DATA LINES -

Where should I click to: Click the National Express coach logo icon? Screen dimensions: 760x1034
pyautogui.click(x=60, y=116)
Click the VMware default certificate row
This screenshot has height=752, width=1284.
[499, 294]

PROBLEM -
Print all of the material above again, line for line and without any changes.

SOLVED EXERCISE -
Where should I click to: Click the National Express coach logo icon? Screen dimensions: 760x1034
pyautogui.click(x=60, y=116)
Click the VMware default certificate row
This screenshot has height=752, width=1284.
[499, 294]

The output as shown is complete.